In 2013 and 2014, the team was skipped by Eirik Mjøen. In 2013, Nepstad was the alternate on the team, but played in five games. The team finished in 5th place. In 2014, Nepstad played lead on the team. After finishing the round robin in first place with a 7–2 record, the team lost the semifinal to Switzerland, but won the bronze medal game against Canada. In 2015, Nepstad skipped the team, but threw lead rocks. He led his team of Markus Skogvold, Martin Sesaker and Wilhelm Naess to a 4–5 record, finishing in sixth place. That year, Nepstad won the WJCC Sportsmanship Award. After juniors, Nepstad stopped curling for awhile.

===Men's===
After taking a break from curling, Nepstead returned to curling in 2019 and played lead on Team Norway at the 2019 Winter Universiade, on a team skipped by Magnus Ramsfjell. The team went on to win the gold medal.

The Magnus Ramsfjell rink, with Nepstad throwing lead stones won the 2022 Norwegian Men's Curling Championship. It was Nepstad's first national men's championship. The team was chosen to represent Norway at the 2022 World Men's Curling Championship, where they finished in 10th with a 5–7 record. That season, the team also won the 2021 Prague Classic World Curling Tour event.

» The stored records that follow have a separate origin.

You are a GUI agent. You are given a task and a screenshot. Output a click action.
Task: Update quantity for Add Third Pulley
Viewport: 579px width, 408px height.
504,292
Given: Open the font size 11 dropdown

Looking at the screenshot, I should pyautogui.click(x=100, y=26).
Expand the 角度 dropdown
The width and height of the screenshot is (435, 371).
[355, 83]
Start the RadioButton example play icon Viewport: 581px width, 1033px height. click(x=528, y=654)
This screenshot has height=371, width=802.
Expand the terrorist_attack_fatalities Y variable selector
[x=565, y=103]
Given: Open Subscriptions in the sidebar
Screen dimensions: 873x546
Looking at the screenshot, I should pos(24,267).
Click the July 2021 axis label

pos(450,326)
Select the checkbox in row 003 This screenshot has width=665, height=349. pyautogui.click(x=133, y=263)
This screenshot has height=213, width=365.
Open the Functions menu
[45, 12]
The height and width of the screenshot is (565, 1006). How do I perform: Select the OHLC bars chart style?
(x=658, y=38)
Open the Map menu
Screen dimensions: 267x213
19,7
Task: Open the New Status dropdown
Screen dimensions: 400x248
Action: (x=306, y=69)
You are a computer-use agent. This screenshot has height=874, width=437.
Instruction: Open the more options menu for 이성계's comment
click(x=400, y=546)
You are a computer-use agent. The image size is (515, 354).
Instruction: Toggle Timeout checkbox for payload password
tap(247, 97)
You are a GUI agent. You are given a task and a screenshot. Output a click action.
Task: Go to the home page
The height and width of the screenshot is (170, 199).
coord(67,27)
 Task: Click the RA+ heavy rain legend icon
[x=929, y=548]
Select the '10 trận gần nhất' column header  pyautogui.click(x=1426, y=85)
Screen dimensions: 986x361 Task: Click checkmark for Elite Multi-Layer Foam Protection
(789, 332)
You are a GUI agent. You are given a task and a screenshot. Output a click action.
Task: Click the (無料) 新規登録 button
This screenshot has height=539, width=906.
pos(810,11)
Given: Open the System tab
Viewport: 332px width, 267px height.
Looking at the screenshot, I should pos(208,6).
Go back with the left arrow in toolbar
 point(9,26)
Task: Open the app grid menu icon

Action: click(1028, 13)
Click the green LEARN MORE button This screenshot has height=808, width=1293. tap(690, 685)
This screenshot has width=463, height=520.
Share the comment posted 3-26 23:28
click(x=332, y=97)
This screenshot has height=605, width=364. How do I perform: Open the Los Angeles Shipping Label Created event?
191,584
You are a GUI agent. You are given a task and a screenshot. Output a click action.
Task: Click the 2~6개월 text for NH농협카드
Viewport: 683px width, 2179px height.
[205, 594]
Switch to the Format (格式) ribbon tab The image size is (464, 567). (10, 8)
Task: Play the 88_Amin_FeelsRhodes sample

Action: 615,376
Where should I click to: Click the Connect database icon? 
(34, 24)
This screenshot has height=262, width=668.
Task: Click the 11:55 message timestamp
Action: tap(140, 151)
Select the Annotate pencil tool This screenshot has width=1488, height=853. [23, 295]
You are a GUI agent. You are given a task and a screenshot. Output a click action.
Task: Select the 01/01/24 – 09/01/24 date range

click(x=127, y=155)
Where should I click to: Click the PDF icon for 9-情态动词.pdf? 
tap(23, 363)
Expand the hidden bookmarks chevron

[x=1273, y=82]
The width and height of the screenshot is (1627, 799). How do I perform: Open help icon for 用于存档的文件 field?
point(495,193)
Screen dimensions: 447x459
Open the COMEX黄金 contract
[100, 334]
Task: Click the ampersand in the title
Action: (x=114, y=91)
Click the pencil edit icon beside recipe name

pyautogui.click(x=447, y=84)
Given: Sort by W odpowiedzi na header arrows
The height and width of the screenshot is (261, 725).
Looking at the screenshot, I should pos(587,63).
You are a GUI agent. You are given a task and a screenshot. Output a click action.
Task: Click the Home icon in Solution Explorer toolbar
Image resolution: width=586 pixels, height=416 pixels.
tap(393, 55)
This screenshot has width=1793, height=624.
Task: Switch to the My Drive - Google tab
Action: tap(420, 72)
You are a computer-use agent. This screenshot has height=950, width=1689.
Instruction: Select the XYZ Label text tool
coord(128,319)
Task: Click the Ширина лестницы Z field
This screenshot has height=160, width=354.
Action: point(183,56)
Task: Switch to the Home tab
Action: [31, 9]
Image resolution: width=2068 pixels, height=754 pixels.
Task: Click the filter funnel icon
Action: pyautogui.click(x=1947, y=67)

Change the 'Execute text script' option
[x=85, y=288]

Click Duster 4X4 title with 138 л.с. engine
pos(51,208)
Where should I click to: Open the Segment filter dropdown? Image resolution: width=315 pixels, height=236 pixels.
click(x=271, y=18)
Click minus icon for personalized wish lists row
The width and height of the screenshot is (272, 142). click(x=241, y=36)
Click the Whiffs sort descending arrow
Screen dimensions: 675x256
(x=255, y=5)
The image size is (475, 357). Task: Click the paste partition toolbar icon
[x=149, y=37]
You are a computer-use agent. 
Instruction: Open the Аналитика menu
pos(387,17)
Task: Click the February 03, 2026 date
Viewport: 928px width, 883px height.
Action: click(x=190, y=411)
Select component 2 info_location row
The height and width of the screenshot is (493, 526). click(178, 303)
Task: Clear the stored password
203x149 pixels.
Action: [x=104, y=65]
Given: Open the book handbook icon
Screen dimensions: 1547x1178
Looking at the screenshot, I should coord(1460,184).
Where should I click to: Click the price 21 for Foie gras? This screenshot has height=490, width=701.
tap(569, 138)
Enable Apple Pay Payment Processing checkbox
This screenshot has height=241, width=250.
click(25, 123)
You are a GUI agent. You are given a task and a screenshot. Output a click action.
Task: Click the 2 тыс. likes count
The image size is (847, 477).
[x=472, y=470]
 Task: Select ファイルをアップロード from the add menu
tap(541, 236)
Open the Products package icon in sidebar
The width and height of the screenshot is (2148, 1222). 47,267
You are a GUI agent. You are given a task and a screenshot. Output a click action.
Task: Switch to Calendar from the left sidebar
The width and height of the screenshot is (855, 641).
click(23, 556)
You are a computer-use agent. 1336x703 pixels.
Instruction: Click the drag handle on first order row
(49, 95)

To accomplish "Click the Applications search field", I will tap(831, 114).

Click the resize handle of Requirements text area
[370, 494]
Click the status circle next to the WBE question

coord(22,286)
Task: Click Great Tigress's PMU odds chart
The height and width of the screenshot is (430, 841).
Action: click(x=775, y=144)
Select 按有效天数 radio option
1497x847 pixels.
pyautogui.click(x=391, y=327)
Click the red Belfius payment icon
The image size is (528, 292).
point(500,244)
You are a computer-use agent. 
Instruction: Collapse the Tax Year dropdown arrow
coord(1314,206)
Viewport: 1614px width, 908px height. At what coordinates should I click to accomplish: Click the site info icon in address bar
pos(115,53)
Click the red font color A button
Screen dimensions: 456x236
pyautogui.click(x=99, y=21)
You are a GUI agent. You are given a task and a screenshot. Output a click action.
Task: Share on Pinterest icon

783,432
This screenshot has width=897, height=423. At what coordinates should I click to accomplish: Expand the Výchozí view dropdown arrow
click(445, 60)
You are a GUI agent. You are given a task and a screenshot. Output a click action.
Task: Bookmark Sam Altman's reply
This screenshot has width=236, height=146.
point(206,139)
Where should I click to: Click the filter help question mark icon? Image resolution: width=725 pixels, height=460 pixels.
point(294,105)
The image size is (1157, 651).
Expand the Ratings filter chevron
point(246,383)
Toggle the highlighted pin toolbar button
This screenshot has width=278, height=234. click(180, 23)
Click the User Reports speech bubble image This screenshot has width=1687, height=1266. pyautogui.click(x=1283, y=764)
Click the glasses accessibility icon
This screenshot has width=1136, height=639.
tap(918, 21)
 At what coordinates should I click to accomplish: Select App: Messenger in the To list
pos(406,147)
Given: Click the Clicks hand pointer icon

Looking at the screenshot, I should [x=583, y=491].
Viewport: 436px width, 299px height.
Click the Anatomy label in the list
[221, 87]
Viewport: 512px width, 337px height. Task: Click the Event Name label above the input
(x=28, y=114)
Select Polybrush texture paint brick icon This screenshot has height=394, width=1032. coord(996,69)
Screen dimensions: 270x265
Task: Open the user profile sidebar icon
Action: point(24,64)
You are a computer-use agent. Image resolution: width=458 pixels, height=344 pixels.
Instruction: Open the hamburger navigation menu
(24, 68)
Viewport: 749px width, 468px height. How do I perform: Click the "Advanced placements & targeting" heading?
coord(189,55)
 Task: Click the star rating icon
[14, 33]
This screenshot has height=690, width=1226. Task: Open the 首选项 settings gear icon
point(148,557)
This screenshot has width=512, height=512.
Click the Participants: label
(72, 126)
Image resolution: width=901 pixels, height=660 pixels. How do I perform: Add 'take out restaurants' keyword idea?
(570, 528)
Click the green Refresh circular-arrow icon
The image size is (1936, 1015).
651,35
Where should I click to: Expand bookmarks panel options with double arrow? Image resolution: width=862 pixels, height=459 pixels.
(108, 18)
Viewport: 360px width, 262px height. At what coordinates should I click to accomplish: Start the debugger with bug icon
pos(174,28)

During the 2022–23 curling season, the team won the Norwegian men's championship again and won the 2022 Curling Masters Champéry World Curling Tour event. They also played in the 2022 Masters and 2023 Canadian Open Grand Slam of Curling events. They made it to the semifinals of the Masters and failed to qualify for the playoffs in the Canadian Open. The team was chosen to represent Norway once again at the 2023 World Men's Curling Championship, where they went 10–2 in the round robin. This put the team in the playoffs, where they lost to Italy (skipped by Joël Retornaz) in the qualification game. The following week, the team played in the 2023 Players' Championship, where they went 2–3, missing the playoffs. Team Ramsfjell would win their first men's international medal at the 2024 European Curling Championships, where they would finish round-robin play with a 6–3 record and after losing in the semifinals, would beat Switzerland's Yannick Schwaller 7–4 to win the bronze medal.

Team Ramsfjell would represent Norway at the 2026 Winter Olympics, where they would qualify for the playoffs after finishing round robin with a 5–4 record. However, they would lose to Canada's Brad Jacobs in the semifinals and Switzerland's Yannick Schwaller 9–1 in the bronze medal game to finish in 4th place. Nepstad would then announce his retirement at the end of the 2025–26 curling season to "pursue other personal goals".

==Personal life==
Nepstad works as a data scientist for SpareBank 1 SMN.